O LEGADO

O seo Celso é cara bacana. Muitos falam má dele ma achu que se equivocam. Ele não é má pessoa não. É cara de famía. E vo contá a vocês alguns feito dele. Feito simples de vida simples. Muitos não vêem assim não. Mas é simplis sim. Né grandioso não. Tem genti que é grandioso. Mas seo Celso né grandioso não. Oia, sei lá viu? Talvez seja gradioso não pras pessoa porque. A sei lá vo dizê depois. Vo tentá iscrevi mior por causa dus letores desse conto. Mas é um poco difícil mas vo mi isforçá.

Enquanto Lia tumou o conhaque seo Celso sorvia o último gole de café.

Alevantou.

-Te vejo domingo.

-Tá bom. Não se perca, amor.

-Vou me divertir. Só preciso esfriar a cabeça.

-Eu também tenho preocupações!

Ele baxô o tom.

-Tá. Eu sei.

E deu um beijo na testa da muié.

Pegou as duas mala de viagem partiu da garagem em direção a Miracatu.

Em 50 minutos estava lá na frente da casa de Dona Bernadete pra pegá a chave da casa de campo. Abriu a porta de trás do carro. Bateu palma. Ele disse que uma imagem tinha surgido. Ele via o fundo de um corredô da casa dele quando tinha nove anos de idade. Brincava lá de carrinho. Era um tratorzinho. Então ouvia as palmas dos cliente interessado no suco e nas bacias de limão e goiabas...tava tudo sobre uma velha mesa de ferro da Coca-Cola. Ele escrevinhô que tinha surrupiado ela do depósito do restaurante da vó. Ele disse que sorria enquanto esperava a Bernadete.

Aí disse que de soslaio captô pelos zoios um esquilo. O bicho corria pelo tronco da quaresmeira. Então ele disse que virô a cabeça e ficô paralisado quando percebeu um outro esquilinho. Escrevinhô que ele vinha a passadas temerosas cabeça meio de lado. E depois o bichinho desceu o caule e correu pra dentro de uma moita no chão.

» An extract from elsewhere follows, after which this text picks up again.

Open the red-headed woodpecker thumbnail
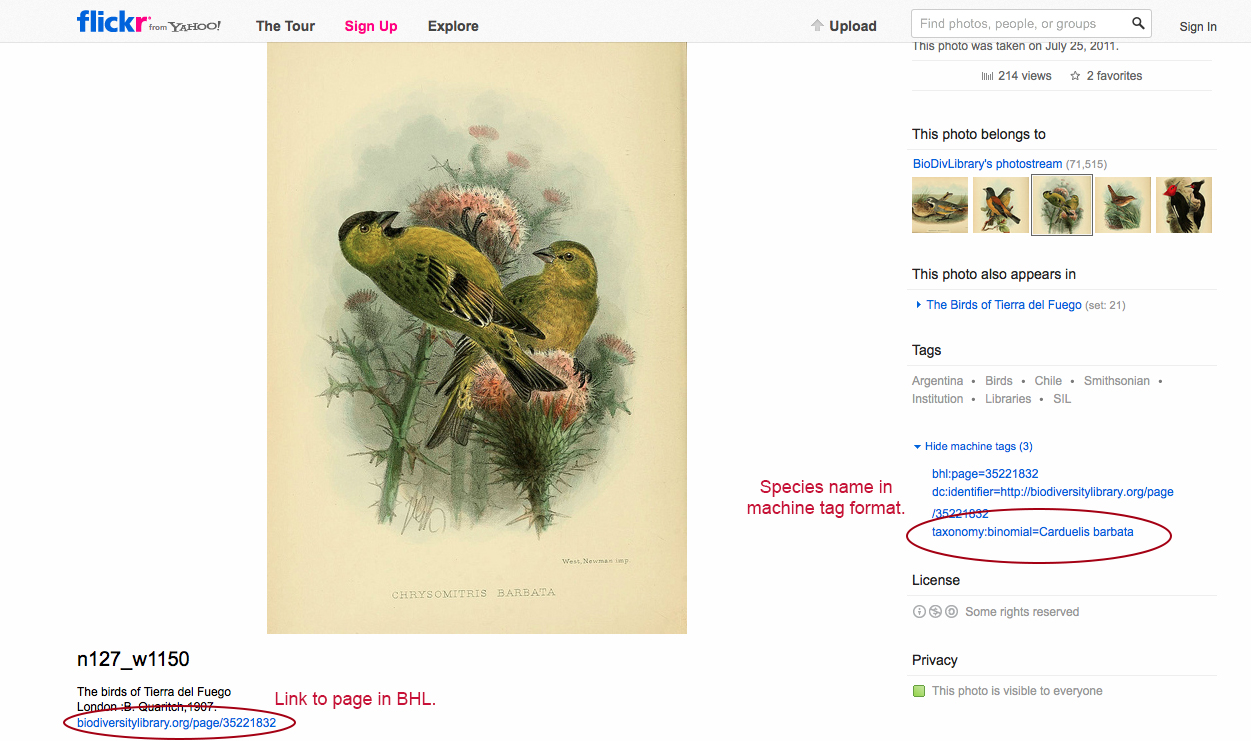 click(x=1183, y=205)
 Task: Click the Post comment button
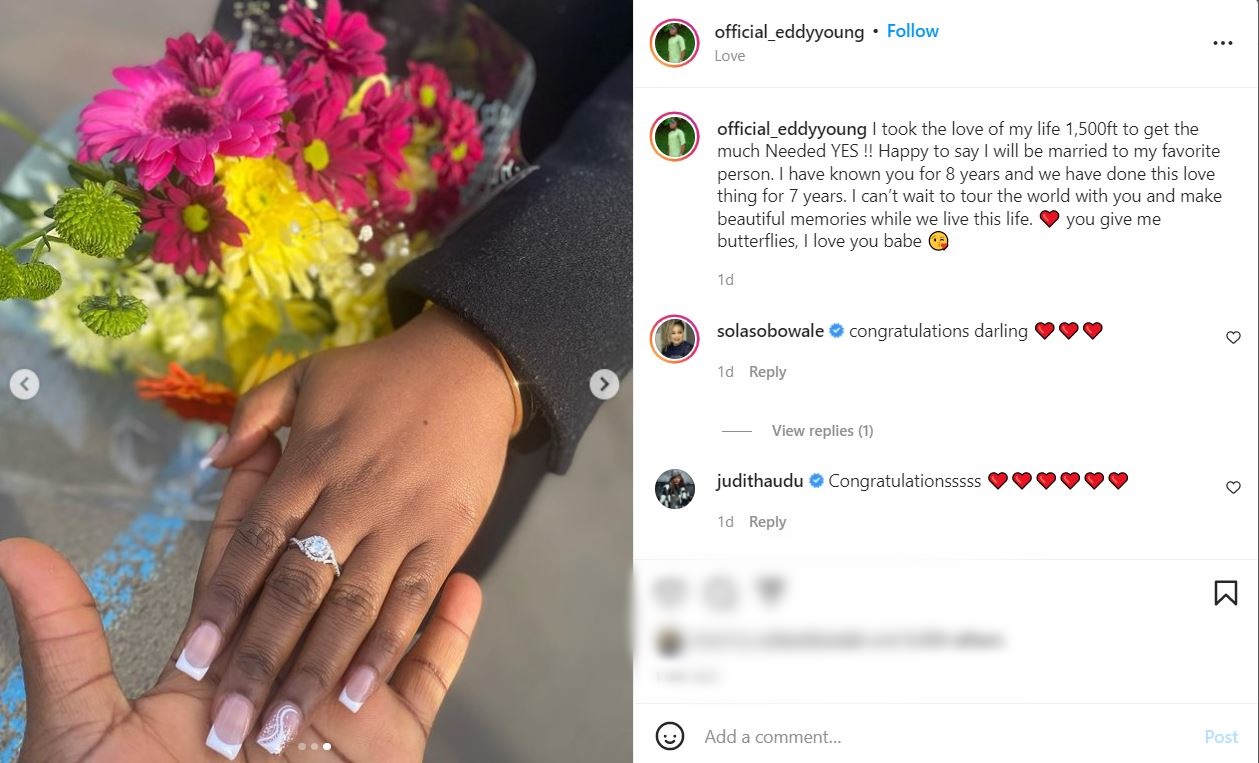[x=1221, y=737]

Seo Celso escrevinhô mais isso aqui que eu vou transcrevê agora. Porque fala muito dele eu acho. E sabe que eu num entendo muito essas coisa de percepção dos homi de letra não. Então vo tentá transcrevê do jeito que o patrão escrevinhô.

-Olá, Celso. Viu que gracinha?

Era Dona Bernadete, seu neto Marcinho, agarrado às pernas dela.

-Sim. Olá, Marcinho.

Celso se abaixou, à altura do garotinho.

-Tenho uma supressinha pra você garotão!

O menino sorriu e correu para a porta aberta do carro.

-Oba. Um carrinho!

Ele corria com o pacote na mão. Já havia identificado o trator de plástico. Não era um tratorzinho. Para os garotos eram sempre carrinhos.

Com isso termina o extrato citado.